光化門周辺の自営業者らは、政府ソウル庁舎やソウル警察庁といった官公庁の近くに店舗を構えていることから、今回の政局の影響をもろに受けている。非常事態宣言と弾劾政局が続く中、官公庁の職員らが忘年会などの年末行事を控える傾向にあり、これが売り上げ減少に直結している。
飲食店経営者は「予約がキャンセルされるだけでなく、新規の予約もほとんど入らない。今年ほど商売が厳しい年はなかった」と述べた。昨年と比べて売り上げは約半分にまで減少したという。この業者によれば、2016年のパク・クネ(朴槿恵)大統領(当時)の弾劾時には、光化門広場でのデモによって周辺店舗が集客の恩恵を受けたこともあったが、今回は状況が異なる。デモの主要な舞台が光化門から汝矣島(ヨイド)へと移り、さらに官公庁職員が慎重な年末を送っているため、周辺の商業圏が大打撃を受けている。
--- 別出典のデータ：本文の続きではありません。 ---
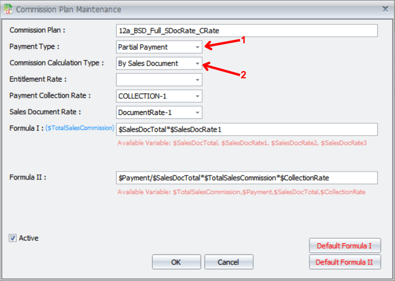Open the Payment Type dropdown

pyautogui.click(x=197, y=47)
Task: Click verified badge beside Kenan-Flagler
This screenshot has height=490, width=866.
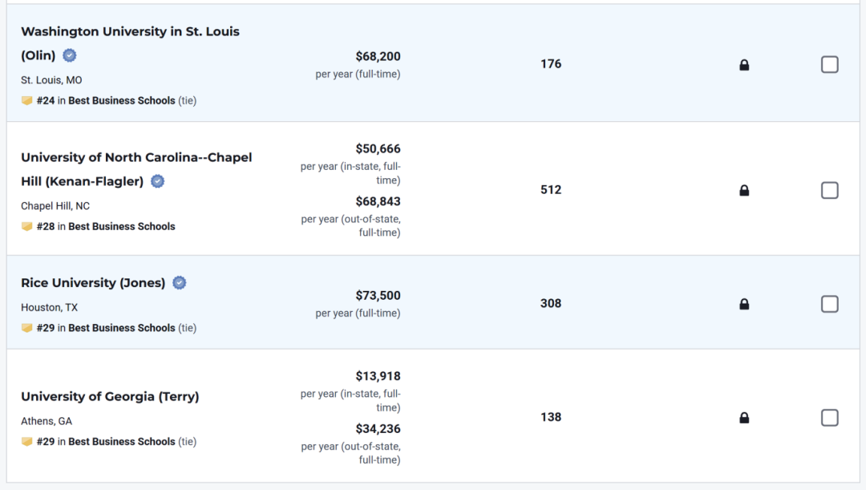Action: [x=158, y=181]
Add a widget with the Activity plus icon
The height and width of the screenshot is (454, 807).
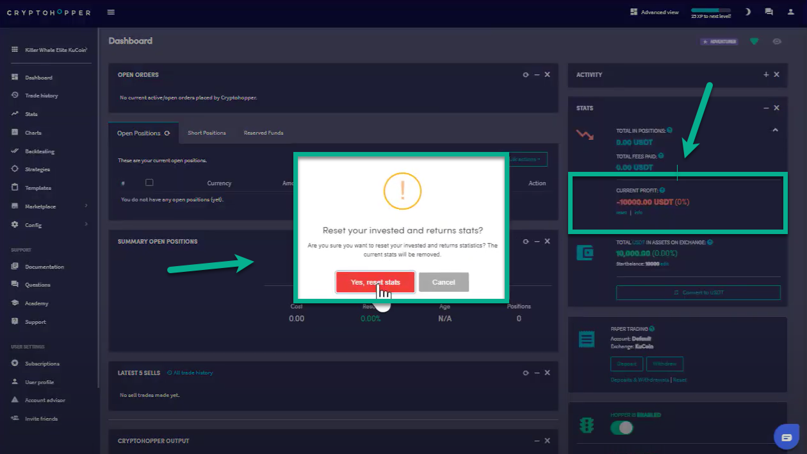tap(766, 74)
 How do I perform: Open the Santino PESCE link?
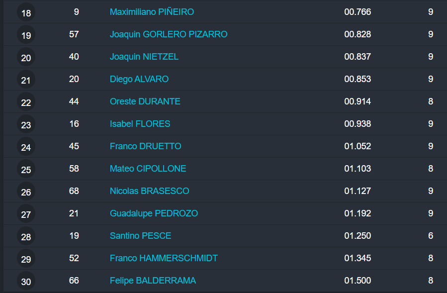pyautogui.click(x=141, y=236)
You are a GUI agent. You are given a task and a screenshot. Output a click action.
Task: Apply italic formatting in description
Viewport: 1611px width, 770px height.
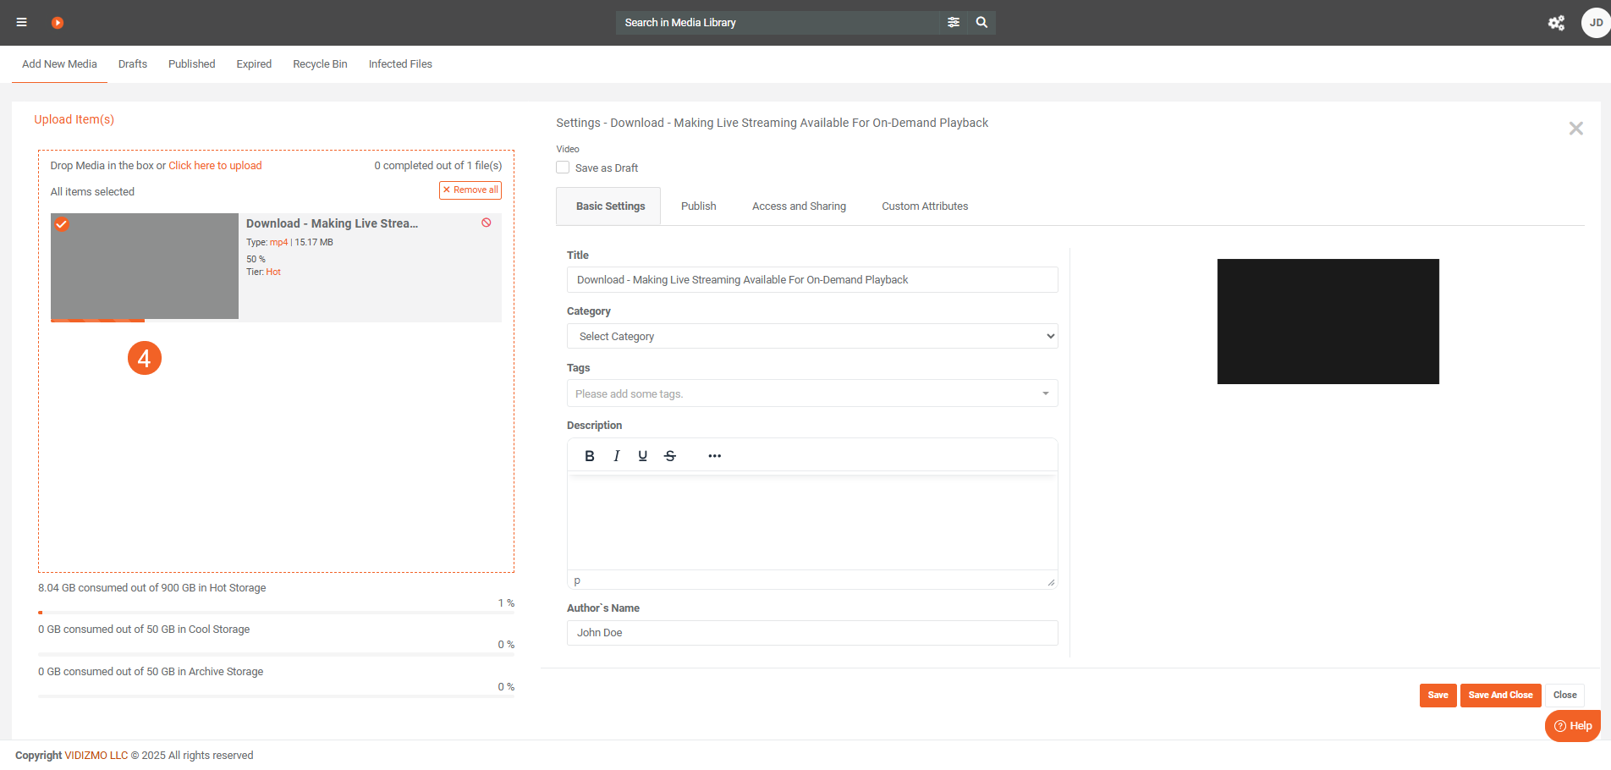coord(617,456)
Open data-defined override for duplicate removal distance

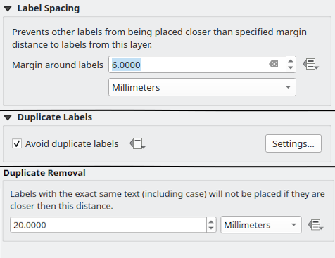click(315, 225)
また、光化門近くで飲食店を運営し、以前は新型コロナウイルスの流行時にも健闘していた業者も、今回の政局で売り上げが30%近く減少したと述べた。この業者は「官公庁の職員や弁護士が主な客層だが、最近の状況を受けて、例年満員になる年末予約がほとんどない。今年の状況は深刻だ」と嘆いた。
小規模事業者連合会が12日に実施した「非常事態宣言関連の緊急実態調査」では、回答者の88.4%が売り上げの減少を訴え、訪問客の減少を感じたとする回答は89.2%に達している。政治的な混乱が続く中、自営業者たちの苦境は年を越しても続きそうだ。